**What the task asks**
Below are some entries. Repeat exactly the lines from the one with "dự đoán lô 3 càng (39, 1592)" through the one with "soi cầu ba càng xsmb ư miền bắc (34, 1841)", and only those.

**Materials provided**
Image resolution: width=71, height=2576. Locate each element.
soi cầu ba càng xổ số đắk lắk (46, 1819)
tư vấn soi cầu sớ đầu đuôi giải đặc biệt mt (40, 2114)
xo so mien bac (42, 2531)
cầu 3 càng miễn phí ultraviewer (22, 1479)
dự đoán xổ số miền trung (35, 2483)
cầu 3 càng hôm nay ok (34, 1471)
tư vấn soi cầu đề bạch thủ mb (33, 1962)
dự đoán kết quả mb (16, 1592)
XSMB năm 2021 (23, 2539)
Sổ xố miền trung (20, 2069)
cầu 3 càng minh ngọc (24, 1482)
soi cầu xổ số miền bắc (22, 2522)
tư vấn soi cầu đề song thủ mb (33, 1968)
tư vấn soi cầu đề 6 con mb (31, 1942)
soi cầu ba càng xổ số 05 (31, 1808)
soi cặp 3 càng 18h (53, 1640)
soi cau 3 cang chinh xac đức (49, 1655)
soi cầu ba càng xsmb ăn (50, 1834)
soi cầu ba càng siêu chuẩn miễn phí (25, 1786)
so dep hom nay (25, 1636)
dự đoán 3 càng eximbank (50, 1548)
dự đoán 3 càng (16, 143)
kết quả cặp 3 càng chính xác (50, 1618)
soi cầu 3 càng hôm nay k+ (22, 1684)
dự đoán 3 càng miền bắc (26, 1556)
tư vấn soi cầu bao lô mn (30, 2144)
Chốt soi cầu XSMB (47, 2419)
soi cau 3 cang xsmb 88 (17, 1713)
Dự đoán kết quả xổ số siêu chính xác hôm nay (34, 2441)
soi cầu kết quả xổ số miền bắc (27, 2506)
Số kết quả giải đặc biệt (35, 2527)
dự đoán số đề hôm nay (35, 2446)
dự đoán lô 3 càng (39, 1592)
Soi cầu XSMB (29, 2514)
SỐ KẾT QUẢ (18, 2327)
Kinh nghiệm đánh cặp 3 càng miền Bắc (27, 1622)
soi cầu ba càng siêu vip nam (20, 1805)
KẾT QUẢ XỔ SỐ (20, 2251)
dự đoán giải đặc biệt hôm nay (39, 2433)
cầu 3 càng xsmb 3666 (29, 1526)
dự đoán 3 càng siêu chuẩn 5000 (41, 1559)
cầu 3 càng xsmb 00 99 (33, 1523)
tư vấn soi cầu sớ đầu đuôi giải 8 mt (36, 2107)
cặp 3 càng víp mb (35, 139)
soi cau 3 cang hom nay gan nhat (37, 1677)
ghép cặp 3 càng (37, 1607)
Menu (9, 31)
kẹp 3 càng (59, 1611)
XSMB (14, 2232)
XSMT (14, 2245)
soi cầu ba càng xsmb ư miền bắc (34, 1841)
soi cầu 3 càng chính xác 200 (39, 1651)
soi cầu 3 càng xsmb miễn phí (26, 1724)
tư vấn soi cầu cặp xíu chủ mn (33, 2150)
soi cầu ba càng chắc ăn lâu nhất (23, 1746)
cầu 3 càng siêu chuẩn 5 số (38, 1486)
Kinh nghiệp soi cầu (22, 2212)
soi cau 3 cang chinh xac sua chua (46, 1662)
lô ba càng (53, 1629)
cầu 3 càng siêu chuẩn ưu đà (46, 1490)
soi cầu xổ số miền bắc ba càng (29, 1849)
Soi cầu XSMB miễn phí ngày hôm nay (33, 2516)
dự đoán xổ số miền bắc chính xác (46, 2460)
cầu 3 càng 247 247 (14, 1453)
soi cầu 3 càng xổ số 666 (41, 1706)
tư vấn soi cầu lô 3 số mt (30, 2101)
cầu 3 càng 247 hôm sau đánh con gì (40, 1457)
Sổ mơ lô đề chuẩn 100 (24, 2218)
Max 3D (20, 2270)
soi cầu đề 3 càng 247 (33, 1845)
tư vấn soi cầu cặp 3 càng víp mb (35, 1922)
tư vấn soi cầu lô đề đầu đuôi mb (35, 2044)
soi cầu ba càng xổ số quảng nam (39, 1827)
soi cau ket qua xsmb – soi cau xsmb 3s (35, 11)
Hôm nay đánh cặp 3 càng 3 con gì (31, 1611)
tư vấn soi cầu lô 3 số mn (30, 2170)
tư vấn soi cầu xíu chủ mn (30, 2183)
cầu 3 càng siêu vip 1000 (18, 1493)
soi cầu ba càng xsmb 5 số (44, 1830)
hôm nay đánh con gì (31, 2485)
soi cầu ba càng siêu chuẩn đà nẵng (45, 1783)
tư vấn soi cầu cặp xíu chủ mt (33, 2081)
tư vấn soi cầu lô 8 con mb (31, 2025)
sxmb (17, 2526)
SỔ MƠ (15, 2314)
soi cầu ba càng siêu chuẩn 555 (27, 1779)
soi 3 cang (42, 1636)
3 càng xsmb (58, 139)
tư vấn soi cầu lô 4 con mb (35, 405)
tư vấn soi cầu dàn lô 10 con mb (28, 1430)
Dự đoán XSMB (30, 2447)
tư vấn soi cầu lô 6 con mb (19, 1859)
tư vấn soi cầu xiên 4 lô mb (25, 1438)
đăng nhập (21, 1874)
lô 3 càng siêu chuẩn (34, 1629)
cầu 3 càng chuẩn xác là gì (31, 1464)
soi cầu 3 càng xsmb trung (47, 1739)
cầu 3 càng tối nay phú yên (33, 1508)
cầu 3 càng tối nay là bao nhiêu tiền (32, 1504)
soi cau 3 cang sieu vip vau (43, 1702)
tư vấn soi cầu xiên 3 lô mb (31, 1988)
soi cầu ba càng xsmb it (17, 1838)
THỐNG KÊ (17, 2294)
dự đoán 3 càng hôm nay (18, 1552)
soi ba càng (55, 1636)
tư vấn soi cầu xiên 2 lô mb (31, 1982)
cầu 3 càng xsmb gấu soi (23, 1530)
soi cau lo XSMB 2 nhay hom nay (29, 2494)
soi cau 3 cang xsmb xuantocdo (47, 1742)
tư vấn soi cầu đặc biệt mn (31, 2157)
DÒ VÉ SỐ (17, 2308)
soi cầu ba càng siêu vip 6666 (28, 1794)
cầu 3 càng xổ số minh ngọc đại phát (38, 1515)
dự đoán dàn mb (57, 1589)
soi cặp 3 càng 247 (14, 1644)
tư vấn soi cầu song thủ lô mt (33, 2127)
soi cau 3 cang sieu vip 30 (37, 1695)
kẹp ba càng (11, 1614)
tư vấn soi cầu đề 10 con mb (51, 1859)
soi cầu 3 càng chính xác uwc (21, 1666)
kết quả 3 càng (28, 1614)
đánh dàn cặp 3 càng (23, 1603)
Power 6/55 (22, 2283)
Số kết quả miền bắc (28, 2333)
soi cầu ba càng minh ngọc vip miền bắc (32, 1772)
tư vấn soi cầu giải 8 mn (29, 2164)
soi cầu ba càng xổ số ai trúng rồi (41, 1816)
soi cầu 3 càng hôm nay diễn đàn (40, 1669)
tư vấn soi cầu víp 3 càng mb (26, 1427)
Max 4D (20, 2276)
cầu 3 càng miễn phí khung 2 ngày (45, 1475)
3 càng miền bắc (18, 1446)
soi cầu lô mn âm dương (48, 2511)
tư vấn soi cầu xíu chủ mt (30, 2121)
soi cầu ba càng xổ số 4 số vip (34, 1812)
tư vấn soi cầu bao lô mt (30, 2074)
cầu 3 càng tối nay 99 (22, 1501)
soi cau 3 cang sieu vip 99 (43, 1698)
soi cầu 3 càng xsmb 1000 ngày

**Exercise output**
dự đoán lô 3 càng (39, 1592)
Soi cầu XSMB (29, 2514)
SỐ KẾT QUẢ (18, 2327)
Kinh nghiệm đánh cặp 3 càng miền Bắc (27, 1622)
soi cầu ba càng siêu vip nam (20, 1805)
KẾT QUẢ XỔ SỐ (20, 2251)
dự đoán giải đặc biệt hôm nay (39, 2433)
cầu 3 càng xsmb 3666 (29, 1526)
dự đoán 3 càng siêu chuẩn 5000 (41, 1559)
cầu 3 càng xsmb 00 99 (33, 1523)
tư vấn soi cầu sớ đầu đuôi giải 8 mt (36, 2107)
cặp 3 càng víp mb (35, 139)
soi cau 3 cang hom nay gan nhat (37, 1677)
ghép cặp 3 càng (37, 1607)
Menu (9, 31)
kẹp 3 càng (59, 1611)
XSMB (14, 2232)
XSMT (14, 2245)
soi cầu ba càng xsmb ư miền bắc (34, 1841)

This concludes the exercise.